Книги

Шабатон. Субботний год

22
18
20
22
24
26
28
30

Сэла неохотно кивнул. Теперь в нем чувствовалось меньше прежней спеси. Пузырь со сливками – всего лишь пузырь, даже когда имеются в виду сливки общества.

– Да, действительно – все, кроме олив. Старые масличные деревья перенесены из… – он замялся, помолчал и продолжил с вызовом: – Пятьдесят лет назад в здешней округе было несколько враждебных арабских деревень. Они атаковали наш кибуц уже в декабре сорок седьмого, спустя неделю после голосования в ООН. Мне тогда было четыре года, моей сестренке Лее – два. Так что считайте эти оливы трофеями Войны за независимость.

– Понятно, – усмехнулся Островски. – Я и сам живу в Хайфе.

– Вот именно, – с явным облегчением проговорил Сэла. – Моя мать – кибуцница из Долины. Классический Хашомер Хацаир, коммунистка до мозга костей. Отец тоже всю жизнь голосовал за МАПАМ. Это дом потомственных марксистов, но уж никак не замок средневековых аристократов.

«Ну да, – подумал Игаль, – а слуга-филиппинец не иначе как призрак коммунизма. Тренируется, перед тем как начать бродить по Азии… Но что это я к нему прицепился? Пусть себе наслаждается, мне-то какое дело?»

– Мы начали говорить о вашем покойном отце, – напомнил он. – Ноам Сэла… А его первое имя?

– Ах да, – кивнул хозяин. – Ноам Сэла возник только после того, как папа переехал сюда. Тогда многие меняли галутные имена и фамилии на ивритский лад.

– Тогда – это в каком году?

– Если не ошибаюсь, отец прибыл сюда в тридцать седьмом из Франции.

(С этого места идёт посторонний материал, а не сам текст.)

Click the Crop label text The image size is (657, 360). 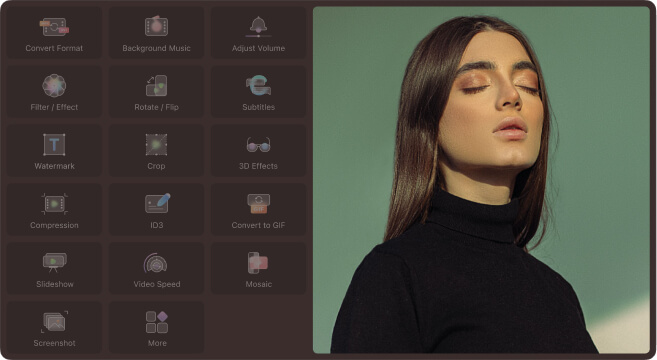[x=156, y=166]
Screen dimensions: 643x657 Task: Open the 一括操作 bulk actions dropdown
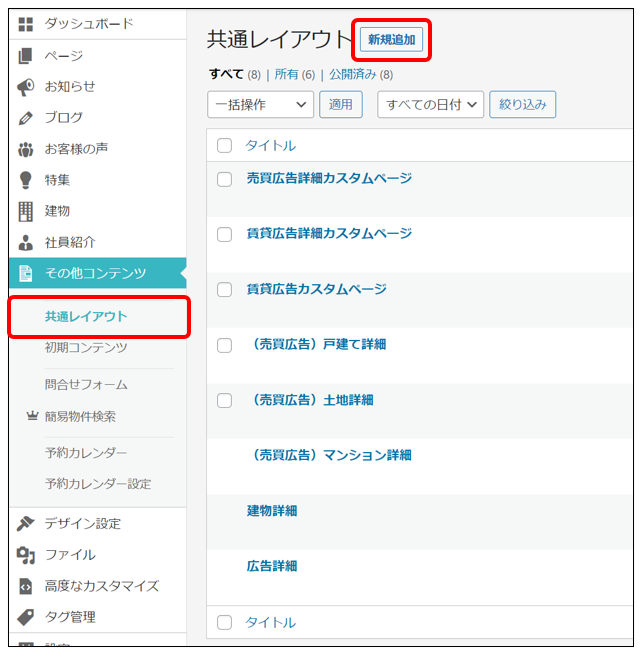coord(260,104)
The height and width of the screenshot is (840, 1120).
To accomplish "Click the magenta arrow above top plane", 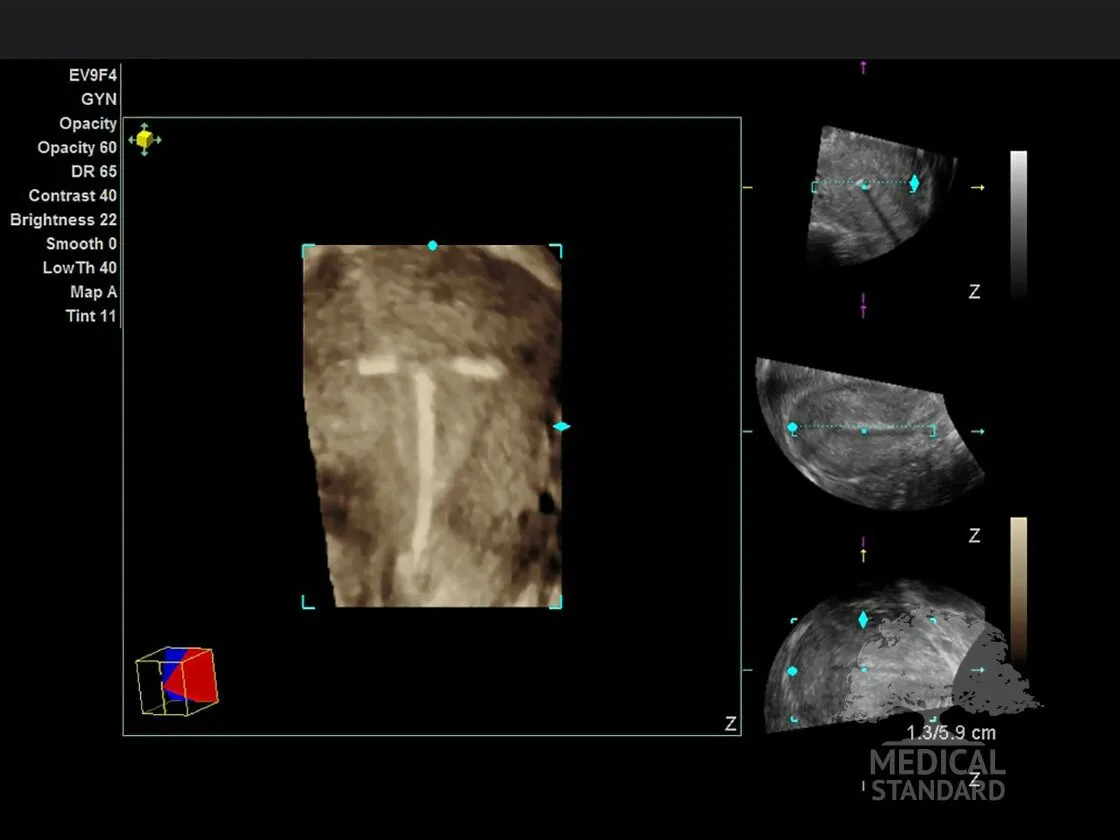I will (x=863, y=68).
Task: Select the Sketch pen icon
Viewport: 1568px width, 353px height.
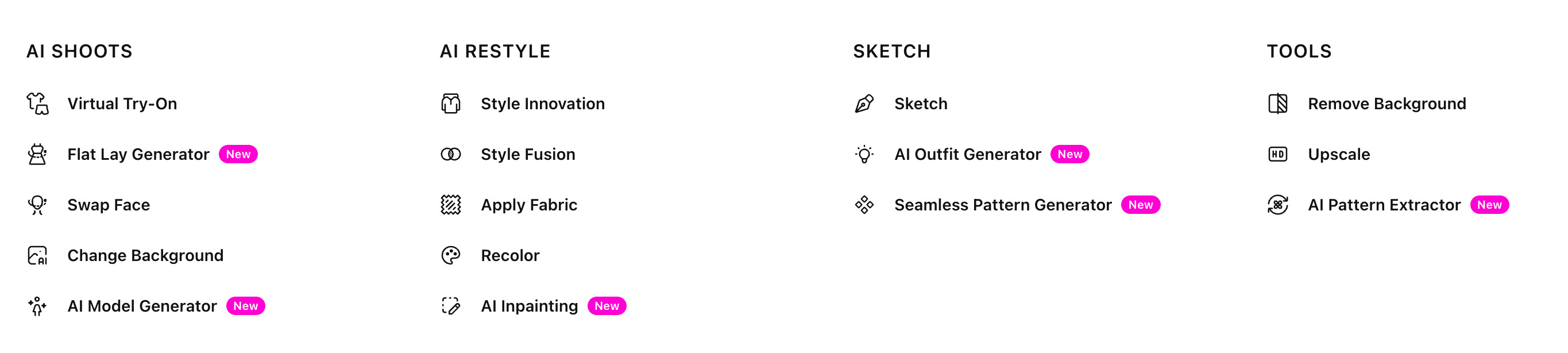Action: (863, 103)
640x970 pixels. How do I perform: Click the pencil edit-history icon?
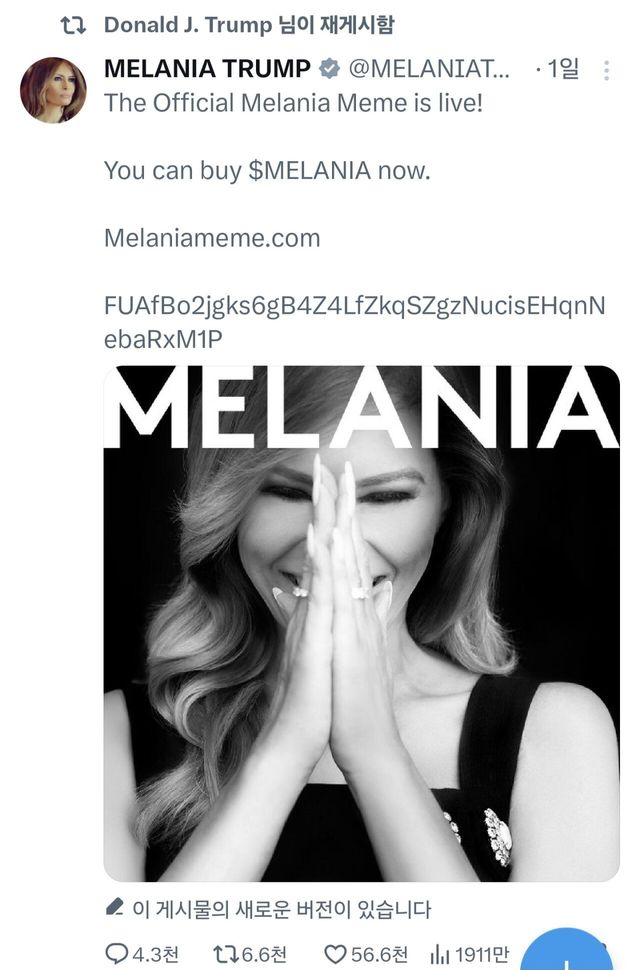[x=114, y=908]

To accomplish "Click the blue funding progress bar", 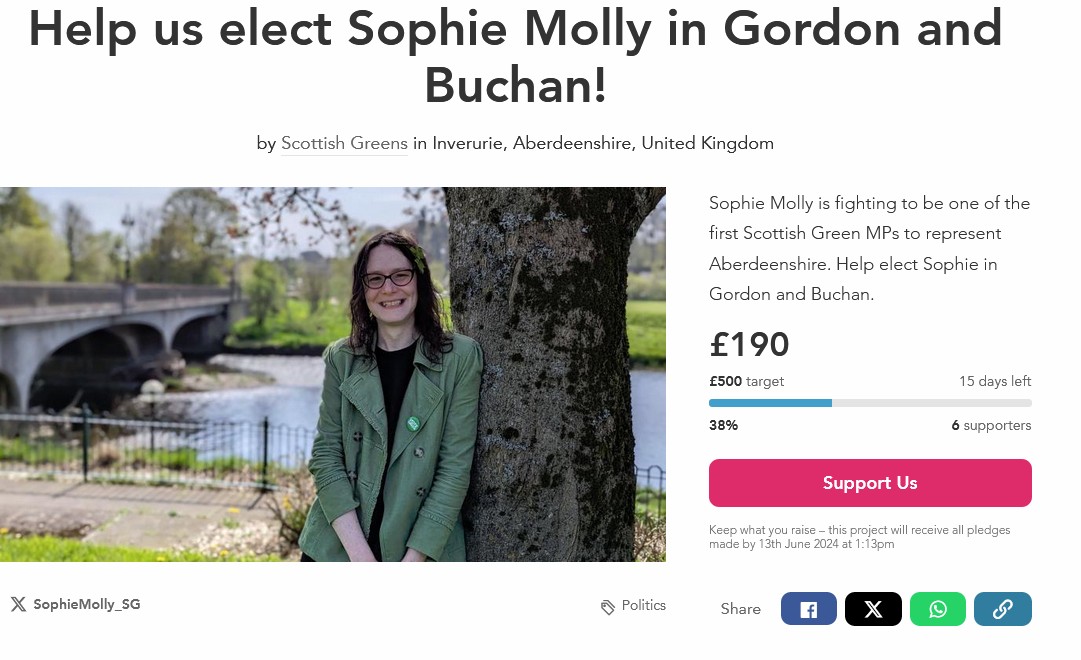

– Из Франции? – радостно подхватил Игаль. – Это замечательно. Замечательно потому, что опровергает другую версию. Кое-кто утверждает, что в те годы он воевал в Испании.

Давид Сэла отрицательно покачал головой.

– Нет-нет, вы меня не так поняли. Отец, несомненно, воевал в Испании в составе интернациональных бригад – я уж не знаю, в танке или в пехоте. Он был там одним из многих советских добровольцев. Но потом его оклеветали и вынудили уехать во Францию, чтобы избежать ареста и отправки в Сибирь. Вы, наверно, слышали о том непростом времени – его еще ошибочно называют периодом сталинского террора, хотя виноват был не товарищ Сталин, а тогдашний начальник КГБ Никола Ю́зов.

– Николай Ежов, – поправил Игаль. – И не КГБ, а НКВД. А впрочем, неважно, продолжайте.

Сэла вскинул на него рассеянный взгляд. Видно было, что излагаемая им история представляла собой одну из фундаментальных основ семейного нарратива.

– Да, неважно. Отец добрался до Парижа – он думал там переждать террор этого чертова Юзова, а уже потом вернуться в Москву. В те годы в Париже жили тысячи русских эмигрантов, и папа надеялся скрыться под чужим именем.

– Понятно… – протянул Игаль. – Там-то он и присвоил себе личность моего деда Наума Григорьевича Островского. Но почему именно его? Погодите, погодите… Наверно, они встречались в Испании, возможно, даже сражались бок о бок! Что ж, теперь картина проясняется…

Он осекся, наткнувшись на изумленный взгляд хозяина.

– Мой отец присвоил личность вашего деда? – повторил Давид с выражением крайнего возмущения. – Что за чушь! Он не присваивал ничьей личности – просто не успел. В Париже папа встретил своего брата Яакова. Мой покойный дядя Яаков Сэла – замечательная личность, поразительный человек, один из героев Второй алии. Он был старше отца на четыре года. Входил в руководство ячейки Поалей Цион в их родном городе, по-моему, он назывался Бабруски…

– Бобруйск…

– Неважно, – отмахнулся Сэла. – Важно, что дядя сбежал оттуда в Эрец Исраэль. Он-то успел, а папа нет. Когда началась Первая мировая, папе не было и семнадцати. Подросток – что он мог сделать? Он мечтал поехать вслед за братом, но война отрезала все пути. И вот, представьте, они случайно сталкиваются на парижской улице! Спустя двадцать пять лет! И немедленно узнают друг друга! Как вам такое нравится?!